Hanif Sadr
Iran
Chef specializing in Northern Iranian Cuisine
My name is Hanif Sadr from Iran.
I came to the US in the spring of 2012. I really didn’t want to move to either States or Canada. My bachelor’s is in material science and my parents and my family were pushing me to get my master’s degree somewhere in Europe or in America, and I was refusing that kind of request for a couple of years. But one year, my aunt who lives in D.C. insisted that I apply for the green card lottery and I got accepted.
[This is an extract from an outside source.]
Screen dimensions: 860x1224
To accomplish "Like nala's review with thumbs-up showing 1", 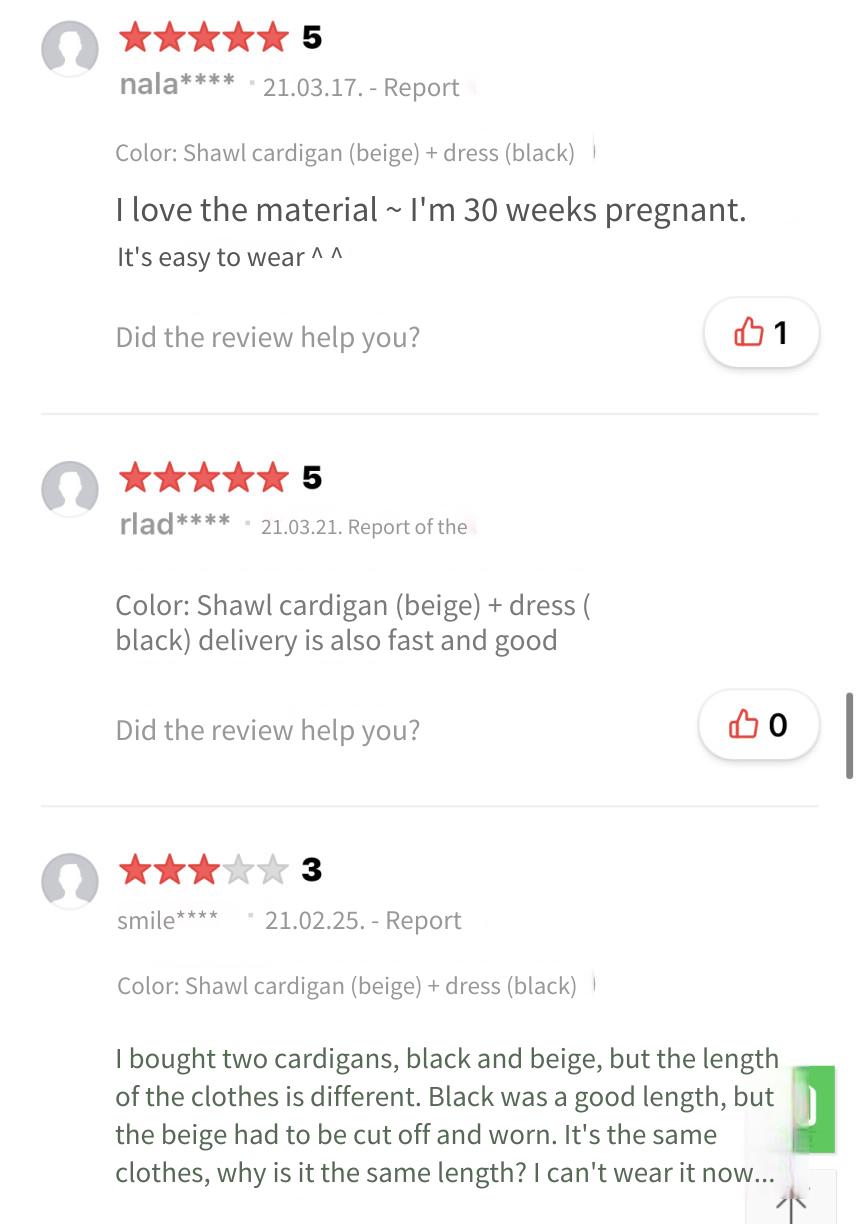I will (762, 332).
I found a master’s program in San Jose State University. I moved to California and lived there for a year to get my California State residency. While I was waiting for the program to start, my friends and family convinced me to work to better understand the culture and improve my English language abilities. I found a job as an outdoor schoolteacher at the Golestan Persian Language Immersion School in Berkeley for the summer camp.
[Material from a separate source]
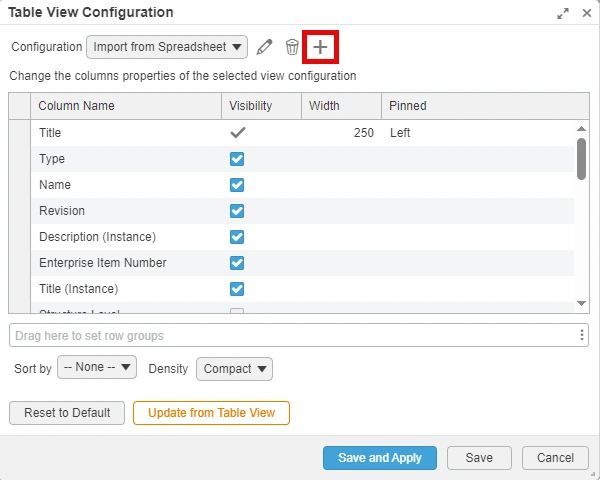Click the Drag here row groups field
The width and height of the screenshot is (602, 484).
[290, 335]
By the end of the summer, while I was waiting for my Master’s program to start, I received an email that due to lack of applicants, the program was postponed for six months. I was about to finish my job at the Golestan School. Suddenly, their chef quit his job and they didn’t have anyone to cook for them.
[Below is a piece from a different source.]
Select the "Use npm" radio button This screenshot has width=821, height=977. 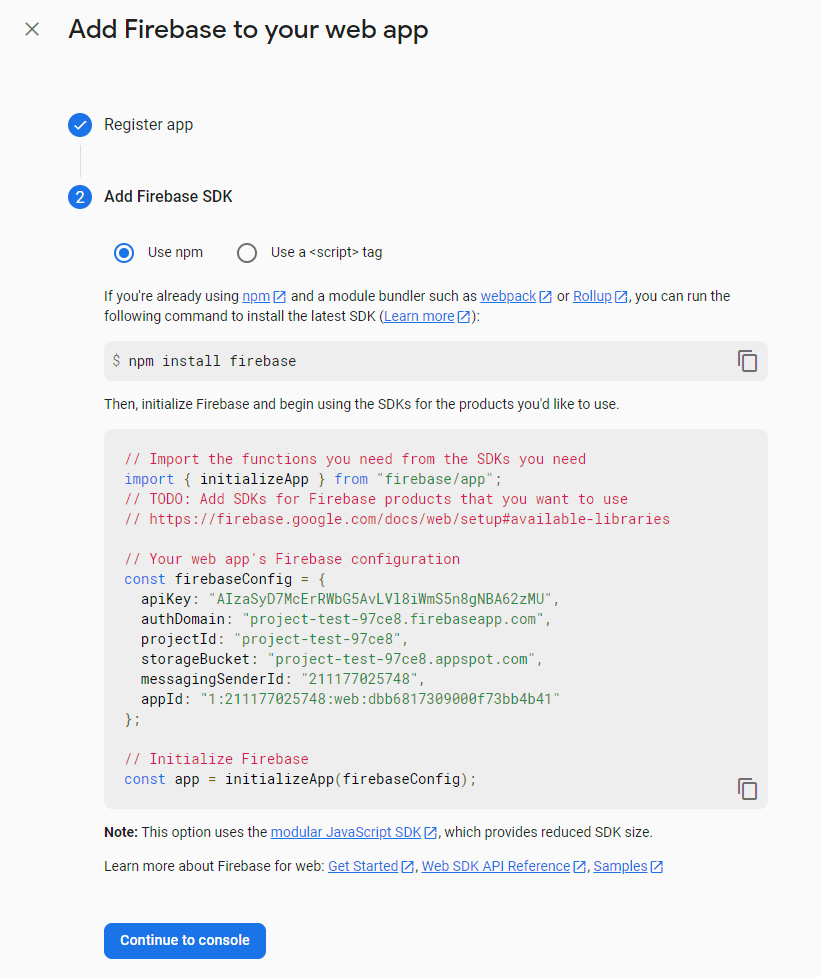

So, they asked me, “Can you cook for a couple of days?” I didn’t have anything to do so I was like, “Okay, yeah, I will.” I cooked there for a year and a half, cooking for 40 kids and 12 adults a day alone. Their food program is super serious. Seasonal, local, nut-free, sugar-free, non-processed, all these things, and I started delving into the world of the culinary food movement in Berkeley.
I realized the connection between the food and the food industry and the environmental issues. And I was like okay; I wanted to go there. It doesn’t matter if you’re going there through engineering or through food or through whatever. I was a little bit tired of engineering.
After a couple of months, I started to think about cooking more seriously. I started to learn about different chefs and restaurant groups and cooking and gastronomical ideas. While I was traveling in North America, from Canada to United States, I stayed a few days in most of the big cities in these two countries and I never had the experience of having good innovative Persian food.
I traveled extensively in all parts of Iran so I knew that south to north is a totally different country culturally, climate, everything is 100 percent different. My grandparents are from Northern Iran and I spent most of my childhood summers in Northern Iran in the family farms that we had so I knew a lot. So, the idea came from there and that’s why we started Komaaj, featuring the food of Northern Iran.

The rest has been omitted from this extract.